A 2,800gt cargo vessel collided with a 58,000gt ro-ro vessel as it was overtaking the larger vessel in the confines of a buoyed channel when they were departing from a major port. Local pilots were embarked on both vessels at the time.

The ro-ro vessel had recently entered the channel from a lock, and was steadily increasing speed as the cargo vessel approached her from the starboard quarter. The cargo vessel’s pilot assumed the ro-ro vessel would quickly increase speed and pull ahead, and initially was not concerned as the distance between the two vessels continued to decrease.

However, the cargo vessel continued to overtake the other vessel, and with shallow water to starboard it reduced speed in an attempt to prevent a collision. Unfortunately this action was ineffective as the cargo vessel was now so close to the ro-ro vessel that hydrodynamic interaction occurred between the two vessels.
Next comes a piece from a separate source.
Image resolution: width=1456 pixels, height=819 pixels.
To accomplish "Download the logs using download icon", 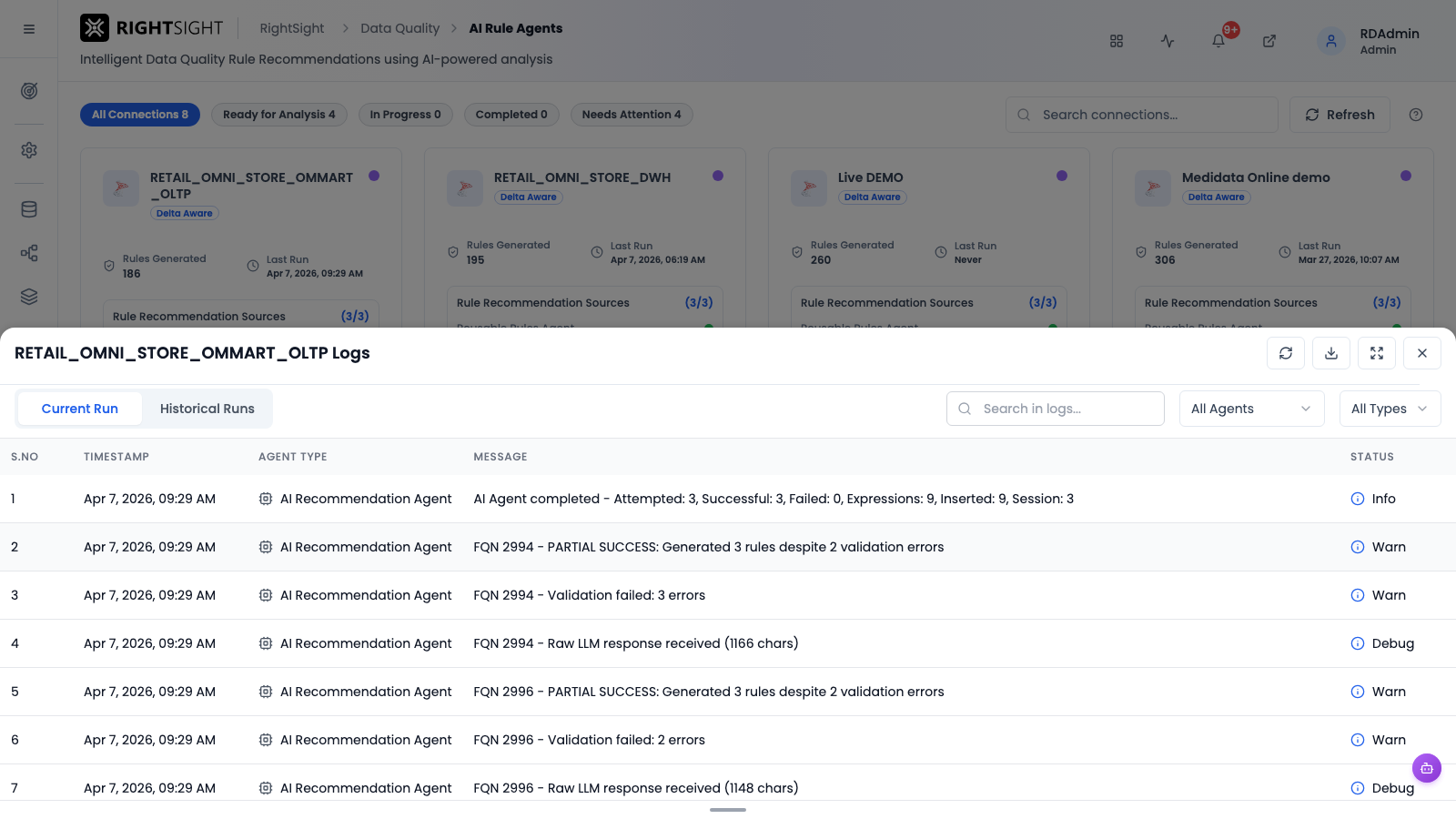I will tap(1331, 353).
The cargo vessel took a sheer to port and collided with the ro-ro vessel’s starboard quarter.

The cargo vessel’s engine was stopped, but she remained pinned against the ro-ro vessel for several minutes. The ro-ro vessel’s bridge team had been unaware of the close proximity of the other vessel until the collision occurred as both vessels had been monitoring different VHF channels.
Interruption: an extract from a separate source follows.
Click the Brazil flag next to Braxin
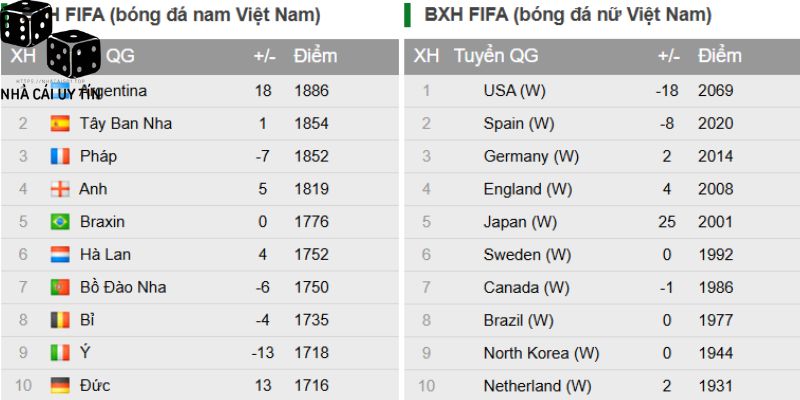 60,222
The cargo vessel’s engine was then put astern and she slid aft, along the ro-ro vessel’s hull, until she came clear of the larger vessel. Both vessels suffered minor damage as a result of the collision, but were able to continue on their respective passages.

The Lessons

  1. The cargo vessel was overtaking the ro-ro vessel and was thus the give way vessel. However, the pilot of the cargo vessel assumed that the ro-ro vessel would quickly pull ahead, but by the time it was realised that this was not happening, it was too late to avoid a collision. The pilot of the cargo vessel made an assumption, based on scanty information, that the ro-ro vessel was increasing speed. He should have ensured that this was the case before coming so close to the other vessel that a collision was unavoidable.[REMARK: Something like a “before overtaking checklist” might be useful in helping pilots and bridge teams avoid critical errors in this potentially hazardous situation. It might as well contribute to avoid the dangers of the “control and command” style of navigation in restricted waters. Pilotage is a complex act that requires orchestration rather than one or two bright soloists.]
  2. Hydrodynamic interaction occurred between the two vessels when the cargo vessel drew level with the ro-ro’s starboard quarter. There was a strong attractive force between the two vessels due to the reduced pressure between the underwater portion of the hulls. Mariners should familiarise themselves with MGN 199 (M) Dangers of interactionin order to be alert to the situations when hydrodynamic interaction may occur.[REMARK: A video from the Ilawa Ship Handling Research Training Centre can give you a better idea of how this sort of interaction between ships is about. There is also some relevant footage from the Port Revel Training Centre on the same subject.]
  3. The bridge personnel were not functioning as a team on either vessel. They had been monitoring different VHF channels and those on the ro-ro vessel were not aware of the cargo vessel until after the collision. It is essential that every member of the bridge team remains vigilant and fully involved in monitoring the execution of the passage, and that a good all round lookout is maintained when the vessel is in pilotage waters as well as when she is at sea.[REMARK: It’s about communication and awareness, after all. If overtakings are allowed in pilotage districts, everyone involved in the passage must be aware or made aware of this possibility and prepare for it accordingly.]